La mondialisation m’a volé mes voyages et annihilé mes rêves d’évasion. Au tout début de ce millénaire, avec mon gang, nous avions décidé de tâter du rêve américain. Nous nous étions pompeusement offerts, compressés à six dans une voiture citadine et entassés dans une minuscule chambre d’un motel à prostituées junkies, un pèlerinage d’un mois sous le soleil californien. À l’époque, Hollywood, Venice et Huntington Beach représentaient le Saint Graal de notre culture que je résumerais en sept paradigmes sociologiques : rock’n roll, junkfood, Mustang, Budweiser, skate- board, plages et donzelles. D’ailleurs, pour la gente féminine, nous avions dû faire ceinture cette année là tant, sur Rodeo Drive, la bimbo à gros nénés te demande un droit de regard sur ton CV et ton compte en banque, avant de daigner te laisser une petite place dans sa couche. Pour jeter notre gourme, il aurait fallu mentir, s’improviser médecin, chanteur dans un groupe shoegaze, agent secret au Mossad, petit- fils du Grand-Duc… Hélas, notre attitude précédant toujours notre aptitude, le mensonge se révélait vain. Nous nous étions quand même abjectement abandonnés, pendant ces trente jours, aux vices mercantiles que l’Oncle Sam étendait sous nos pieds impurs. À notre retour, fiers comme Artaban, nous arpentions les ruelles du vieux continent avec nos Vans flambants neuves, nos jeans Supreme et nos t-shirts Thrasher, en chantonnant du Dr Dre. Nous étions devenus des wiggas accros à la bannière étoilée et n’avions qu’une seule idée en tête : obtenir une carte verte, reprendre l’avion, et vite.

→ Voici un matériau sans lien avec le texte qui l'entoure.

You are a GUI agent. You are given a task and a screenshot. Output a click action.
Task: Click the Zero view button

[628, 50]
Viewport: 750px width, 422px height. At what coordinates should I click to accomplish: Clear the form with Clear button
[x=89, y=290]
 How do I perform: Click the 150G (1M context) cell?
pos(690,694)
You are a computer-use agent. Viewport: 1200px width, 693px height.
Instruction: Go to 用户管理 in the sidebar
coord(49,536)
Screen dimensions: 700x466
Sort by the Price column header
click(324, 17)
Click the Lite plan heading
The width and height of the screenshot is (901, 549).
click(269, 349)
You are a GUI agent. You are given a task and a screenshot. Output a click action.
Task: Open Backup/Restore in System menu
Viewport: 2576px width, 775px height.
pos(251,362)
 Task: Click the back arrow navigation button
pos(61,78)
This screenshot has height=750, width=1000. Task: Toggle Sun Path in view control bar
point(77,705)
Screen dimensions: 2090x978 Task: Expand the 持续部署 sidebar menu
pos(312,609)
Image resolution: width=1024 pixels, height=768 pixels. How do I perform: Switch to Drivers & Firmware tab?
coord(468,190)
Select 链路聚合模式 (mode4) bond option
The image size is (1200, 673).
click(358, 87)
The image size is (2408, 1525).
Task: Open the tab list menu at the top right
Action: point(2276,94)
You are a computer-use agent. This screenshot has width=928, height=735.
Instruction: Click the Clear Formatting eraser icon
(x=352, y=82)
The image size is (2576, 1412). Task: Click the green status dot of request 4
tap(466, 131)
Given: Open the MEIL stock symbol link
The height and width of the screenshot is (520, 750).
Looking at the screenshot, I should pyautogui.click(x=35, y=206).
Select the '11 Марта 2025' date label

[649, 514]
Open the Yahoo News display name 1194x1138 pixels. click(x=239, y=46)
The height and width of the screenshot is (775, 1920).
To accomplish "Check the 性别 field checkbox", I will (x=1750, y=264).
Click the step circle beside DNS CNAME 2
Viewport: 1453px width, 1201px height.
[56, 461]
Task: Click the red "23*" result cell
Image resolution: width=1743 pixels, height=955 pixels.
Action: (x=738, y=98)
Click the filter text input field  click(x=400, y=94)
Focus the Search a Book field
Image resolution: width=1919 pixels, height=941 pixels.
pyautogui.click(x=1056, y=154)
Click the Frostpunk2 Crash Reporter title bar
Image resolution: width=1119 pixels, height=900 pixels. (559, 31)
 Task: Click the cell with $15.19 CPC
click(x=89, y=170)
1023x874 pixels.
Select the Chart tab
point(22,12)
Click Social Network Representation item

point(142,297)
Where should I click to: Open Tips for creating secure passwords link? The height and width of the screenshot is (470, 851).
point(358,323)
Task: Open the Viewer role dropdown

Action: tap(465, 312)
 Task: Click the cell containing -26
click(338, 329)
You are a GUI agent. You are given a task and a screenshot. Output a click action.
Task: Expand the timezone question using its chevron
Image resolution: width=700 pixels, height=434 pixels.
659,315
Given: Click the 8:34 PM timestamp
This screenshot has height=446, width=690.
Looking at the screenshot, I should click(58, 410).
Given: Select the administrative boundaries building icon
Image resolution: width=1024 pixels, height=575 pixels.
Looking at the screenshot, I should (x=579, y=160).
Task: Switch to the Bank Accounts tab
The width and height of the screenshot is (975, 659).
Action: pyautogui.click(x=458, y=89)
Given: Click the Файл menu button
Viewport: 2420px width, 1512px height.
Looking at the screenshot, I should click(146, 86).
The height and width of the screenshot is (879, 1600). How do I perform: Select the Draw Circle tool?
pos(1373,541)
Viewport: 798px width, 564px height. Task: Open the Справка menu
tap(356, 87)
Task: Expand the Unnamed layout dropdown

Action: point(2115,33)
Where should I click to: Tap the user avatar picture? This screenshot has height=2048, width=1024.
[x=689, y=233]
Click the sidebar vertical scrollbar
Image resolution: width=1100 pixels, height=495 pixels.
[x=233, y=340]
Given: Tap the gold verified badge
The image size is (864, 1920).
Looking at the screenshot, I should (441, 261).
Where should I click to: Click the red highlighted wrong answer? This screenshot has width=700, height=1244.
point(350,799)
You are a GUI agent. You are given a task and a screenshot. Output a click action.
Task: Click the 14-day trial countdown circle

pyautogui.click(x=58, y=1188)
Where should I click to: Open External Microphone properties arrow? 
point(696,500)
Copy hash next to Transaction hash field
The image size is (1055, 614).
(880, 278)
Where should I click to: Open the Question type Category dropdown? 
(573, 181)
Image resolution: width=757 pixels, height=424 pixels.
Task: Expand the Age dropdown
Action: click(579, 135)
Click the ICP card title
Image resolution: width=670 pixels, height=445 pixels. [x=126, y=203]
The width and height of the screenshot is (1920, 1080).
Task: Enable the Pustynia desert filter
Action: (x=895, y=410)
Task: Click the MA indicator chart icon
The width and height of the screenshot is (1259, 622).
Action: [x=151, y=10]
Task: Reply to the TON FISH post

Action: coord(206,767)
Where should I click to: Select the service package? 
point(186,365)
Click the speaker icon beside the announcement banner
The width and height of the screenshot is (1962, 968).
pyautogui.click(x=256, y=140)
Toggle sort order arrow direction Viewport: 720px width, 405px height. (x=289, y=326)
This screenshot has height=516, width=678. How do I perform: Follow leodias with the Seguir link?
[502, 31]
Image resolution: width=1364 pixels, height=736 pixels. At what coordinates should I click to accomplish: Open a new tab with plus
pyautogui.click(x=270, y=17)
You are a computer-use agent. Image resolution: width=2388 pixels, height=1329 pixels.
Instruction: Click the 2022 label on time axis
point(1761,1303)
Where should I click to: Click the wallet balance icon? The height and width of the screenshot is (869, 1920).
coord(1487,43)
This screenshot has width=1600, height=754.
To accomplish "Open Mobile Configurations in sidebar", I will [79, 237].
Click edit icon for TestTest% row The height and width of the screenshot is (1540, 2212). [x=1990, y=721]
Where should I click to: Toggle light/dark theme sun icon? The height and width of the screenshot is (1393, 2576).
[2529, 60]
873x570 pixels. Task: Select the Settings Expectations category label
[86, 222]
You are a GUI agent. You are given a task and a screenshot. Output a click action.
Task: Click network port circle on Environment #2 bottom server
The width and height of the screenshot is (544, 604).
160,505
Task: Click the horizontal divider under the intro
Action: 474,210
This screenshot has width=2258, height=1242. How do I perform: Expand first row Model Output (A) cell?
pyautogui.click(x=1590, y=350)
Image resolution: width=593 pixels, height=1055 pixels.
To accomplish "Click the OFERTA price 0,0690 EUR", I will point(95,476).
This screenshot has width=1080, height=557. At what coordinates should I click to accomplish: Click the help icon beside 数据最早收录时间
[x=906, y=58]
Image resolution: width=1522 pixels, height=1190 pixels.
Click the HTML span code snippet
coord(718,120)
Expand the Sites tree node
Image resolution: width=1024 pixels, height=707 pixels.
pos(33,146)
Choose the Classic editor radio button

Je n’ai finalement rechillé sous les palmiers de Sunset boulevard qu’une décennie plus tard. Pendant tout ce temps, les religions Gap, Nike et McDonald’s avaient continué leur sombre besogne et avaient terminé leur conquête du monde, entraînant dans leur sillage leurs petits cousins européens H&M, Zara et confrères. Cette américanisation du globe avait fait perdre toute majesté, saveur et exclusivité à ma bonne vieille west coast. Son burger est servi à l’Urban, ses sweat Obey vendus chez Extrabold, ses Dunk soldées chez Foot- locker, ses planches distribuées chez Zone Libre, ses muscle cars exposés chez Wengler et les guitares de ses punks branchées sur les amplis de l’Atelier. Claude Frisoni, l’éminence grise de l’Abbaye de Neumünster, disait à juste titre que « plus le monde se mondialise, plus la terre se terrorise ». Moi, ce qui me terrorise, c’est de dépenser mille euros dans un billet Luxair pour me retrouver dans des copiés-collés de grandes rues piétonnes, coincé entre un Starbucks et un Mango. Non, c’est décidé, pour replonger à fond dans un trip US, je vais foutre le camp à New York, m’acheter un jeans APC et boire des Heineken au concert de Phoenix.